December in Australia is a time when everyone wastes far too much time watching cricket. Mostly this is an experience of national pride, where we rely on our cricketers to humble the English, New Zealanders, or South Africans. Mostly it is a happy experience. In 2013 it was not. How does this proud sporting nation explain our string of losses that year in Rugby and in Cricket. Some Australian sports commentators thought they had an answer. Foreign coaches are the problem.
On the 8th December, Sydney Morning Herald writer David Sygall penned an article Why the distrust of foreign coaches?
Many wonder how a German football coach, a Kiwi rugby coach, or a South African cricket coach, can truly understand Australian sporting culture, the Australian psyche, what makes Australians tick, and other intangibles. How can they really understand the way the public wants our teams to behave and play? Can we genuinely trust foreign coaches to make decisions in the nation’s best interests? And when they make the wrong decisions, how much slack are we willing to cut them compared to [a local] version?
Sygall is wrong about foreign coaches being the cause of our sporting woes but he has raised important questions about why “outsider” leaders have difficulty in influencing followers, engendering trust, group cohesion and follower motivation.

+++

▶ _Requirement 1_
In the listing, copy the stretch from the line containing "How do I perform: Click" through the line containing "pyautogui.click(x=1541, y=350)" word for word, leaving out the pictures.
The passage on foreign coaches and the listing come from separate sources.

▶ _Excerpted data_
+++

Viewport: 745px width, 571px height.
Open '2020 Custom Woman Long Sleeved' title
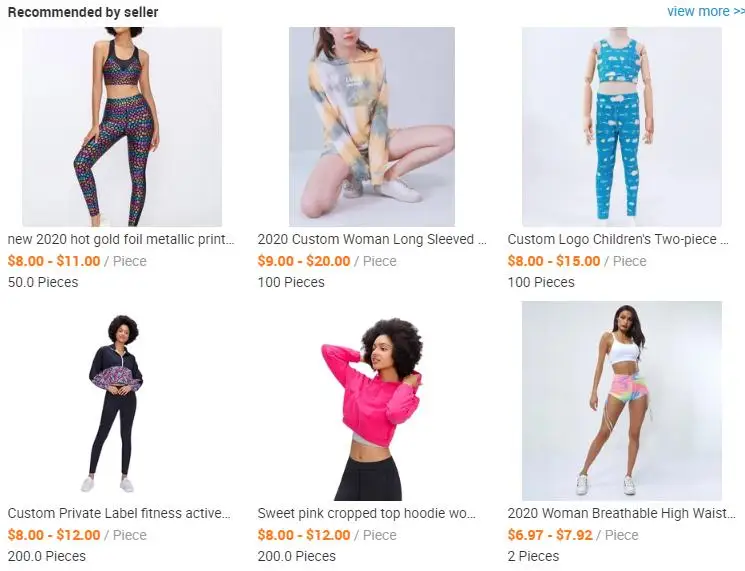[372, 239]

+++

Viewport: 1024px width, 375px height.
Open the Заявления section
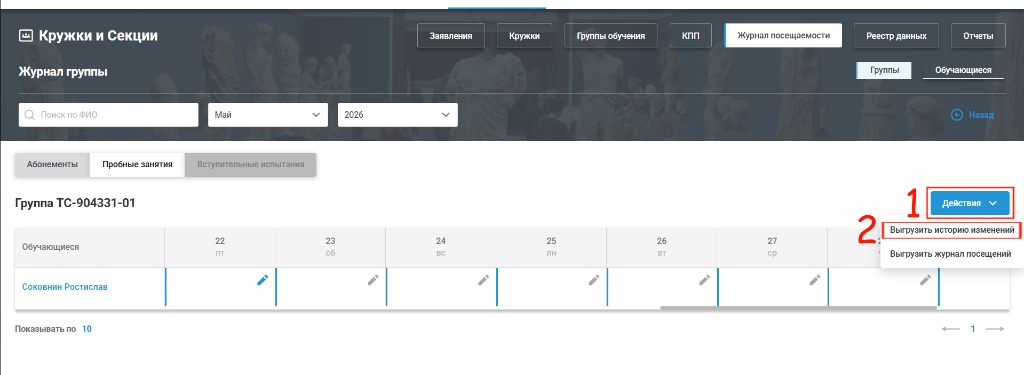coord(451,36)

+++

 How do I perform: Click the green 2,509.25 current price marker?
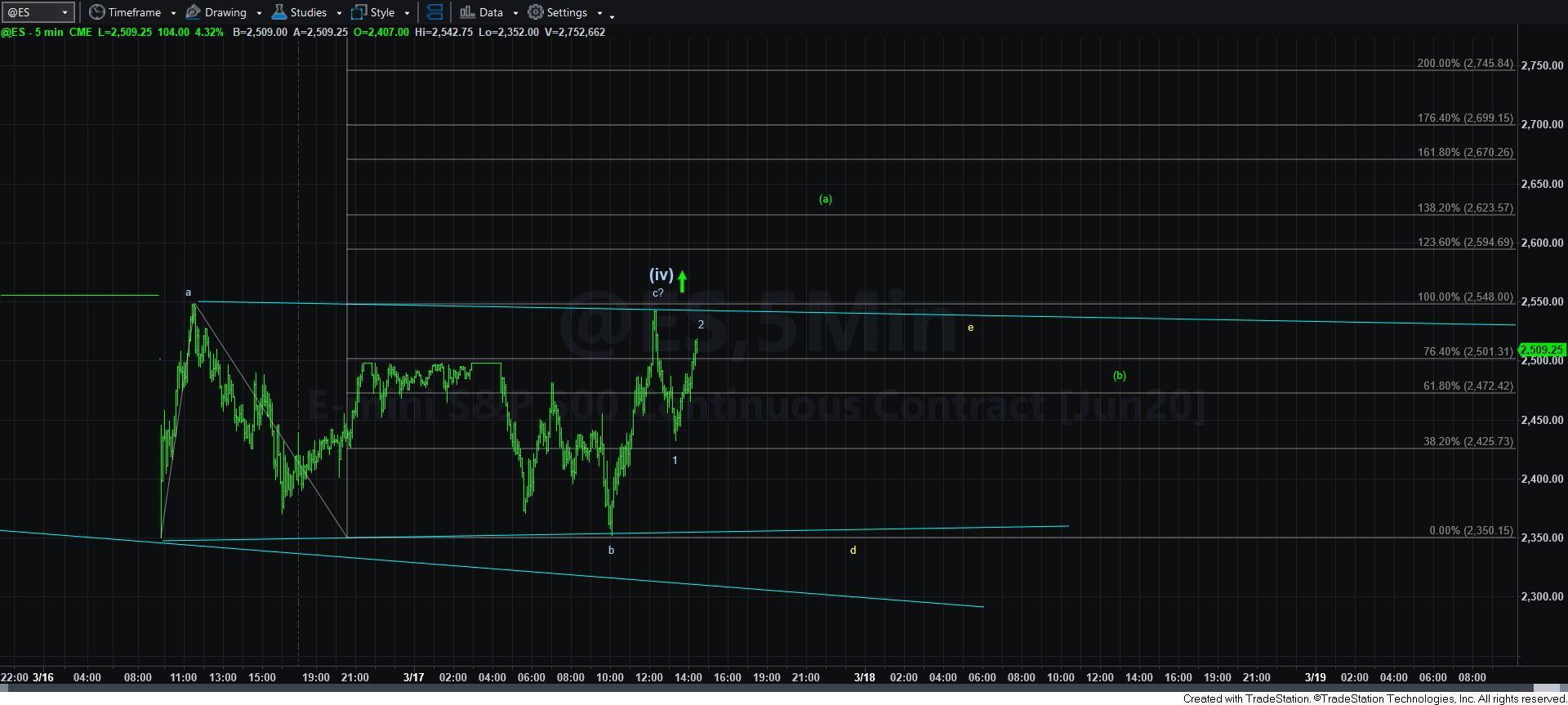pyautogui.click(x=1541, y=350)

+++

▶ _Requirement 2_
Condense the paragraph of the passage on foreign coaches that begins "December in Australia is a time" into two shorter sentences, keeping its main facts.

▶ _Task response 1_
 How do I perform: Click the green 2,509.25 current price marker?
pyautogui.click(x=1541, y=350)

▶ _Task response 2_
December in Australia is usually a happy, proud time spent watching cricket, when Australians count on their cricketers to beat the English, New Zealanders, or South Africans. In 2013, after a string of losses in rugby and cricket, some Australian sports commentators blamed foreign coaches.